“Are you the founder or owner of a profitable business that could explode if you had constant access to a great copywriter? If so, read on.”
The sentence you’ve just read was supposed to be the lead of an ad. It’s an ad I started to write — to sell myself. Here’s the background:
Earlier this month, I got my copy of the April issue of Ben Settle’s Email Players.
As you may know, Email Players is Ben’s paid print newsletter. It comes out each month and it sells for $97 a month.
In this month’s issue, Ben revealed some big news:
He is starting to sell ad space — one page of it — on the back cover of his 16-page newsletter.
The price?
A low and introductory $5,000.
Whoa, you might say. That seems like an awful lot. But since my goal for this year is to become a top-paid sales copywriter who’s booked months in advance, my “red shirt” detector went off.
In other words, I realized this might be an opportunity I should take seriously.

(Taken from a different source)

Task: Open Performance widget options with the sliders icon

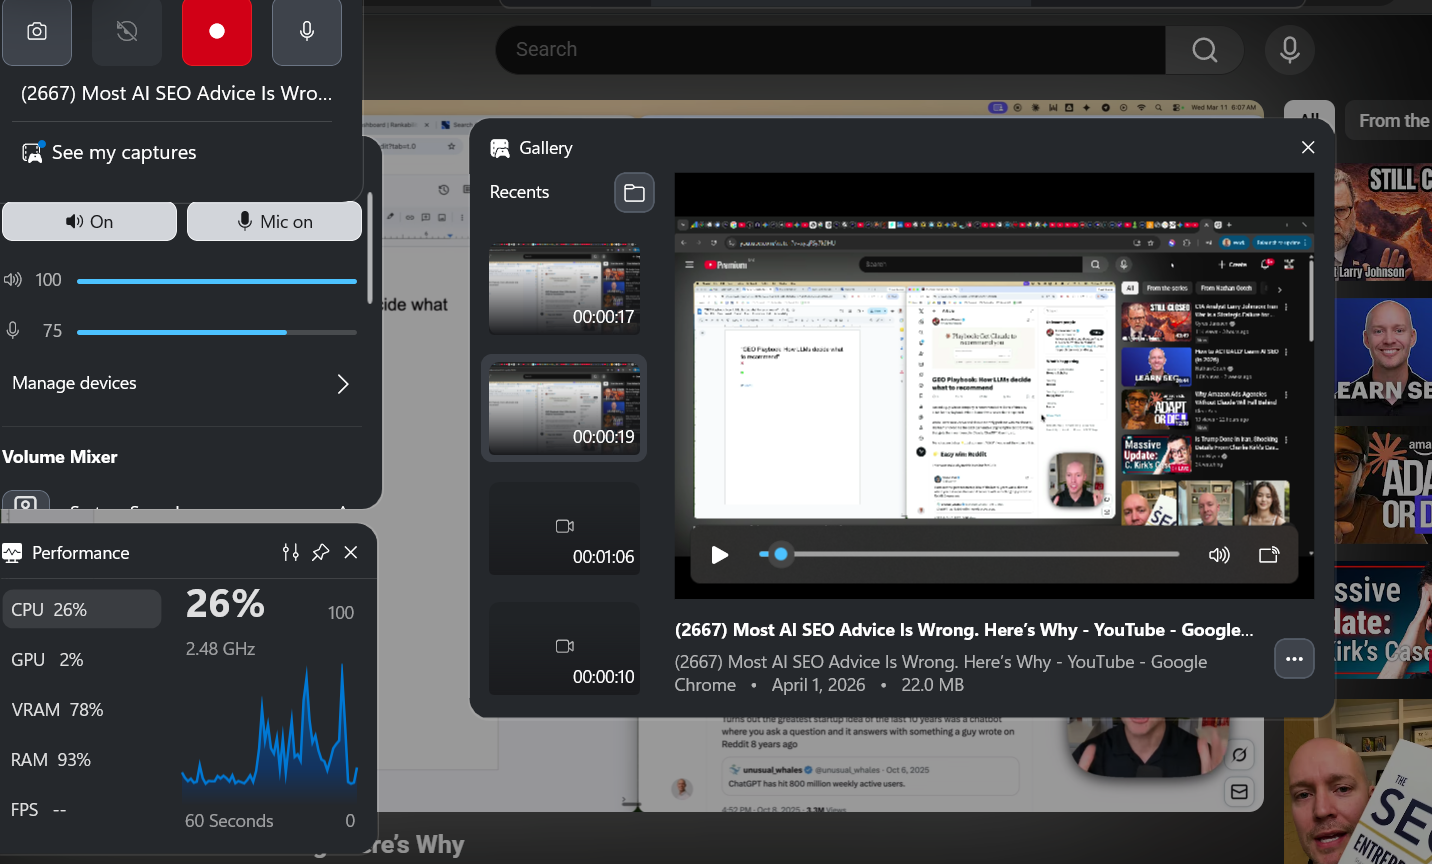Action: pos(290,552)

After all, if I get just one good client out of this promotion…
I would easily make back my $5k investment.
And if I got two or more such clients, I’d be on my way to reaching that goal of becoming booked months in advance.
In the end, I decided not to run the ad — for reasons I might talk about another time, but not today.

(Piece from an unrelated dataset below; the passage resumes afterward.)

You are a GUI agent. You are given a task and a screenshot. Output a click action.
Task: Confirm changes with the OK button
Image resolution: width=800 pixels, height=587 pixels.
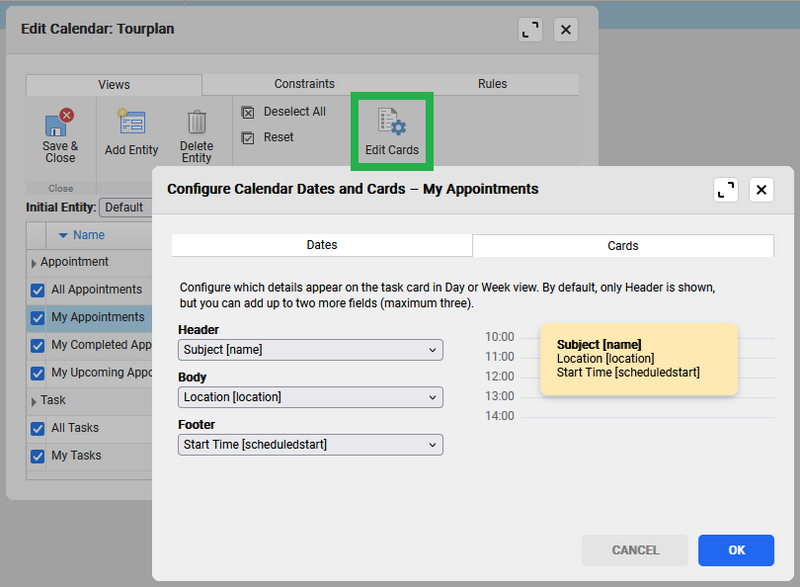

But the whole thing popped up in my mind again last night because I re-read a famous classic ad, from another copywriter looking to sell himself.
The copywriter in question is the Prince of Print, old Gary Halbert.

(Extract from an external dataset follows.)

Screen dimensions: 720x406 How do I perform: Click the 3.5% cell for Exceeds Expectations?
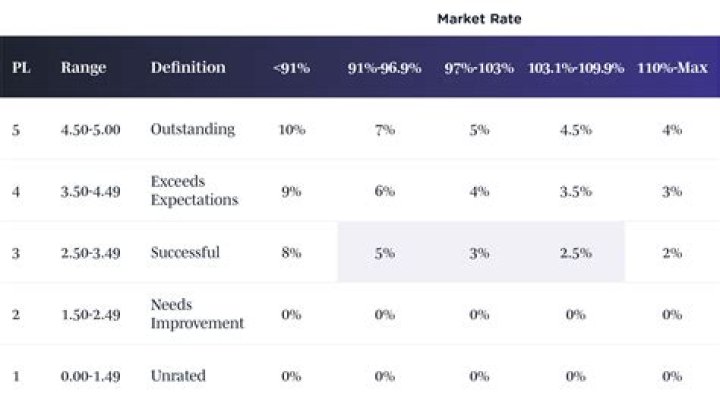pyautogui.click(x=575, y=192)
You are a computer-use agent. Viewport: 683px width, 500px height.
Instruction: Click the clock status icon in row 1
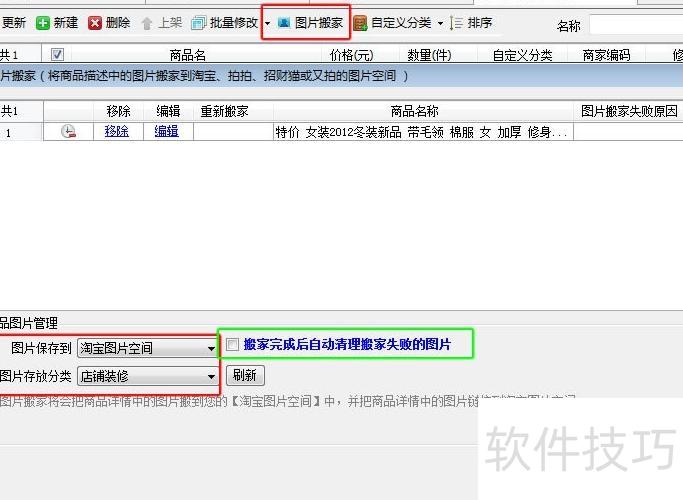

Thing is, Gary wasn’t fishing for copywriting clients in his ad. Instead, he was looking for love, or at least sex and adventure with the right woman.
So he wrote a three-page ad and ran it in the Los Angeles Times. And he got hundreds of responses, and (I believe) a long-term relationship out of the deal.
If you’re a copywriter and you’re thinking of writing an ad to promote yourself, you should check out Gary’s ad. After all, it’s not easy to write a personal ad (or a “looking for clients” ad) and not seem desperate.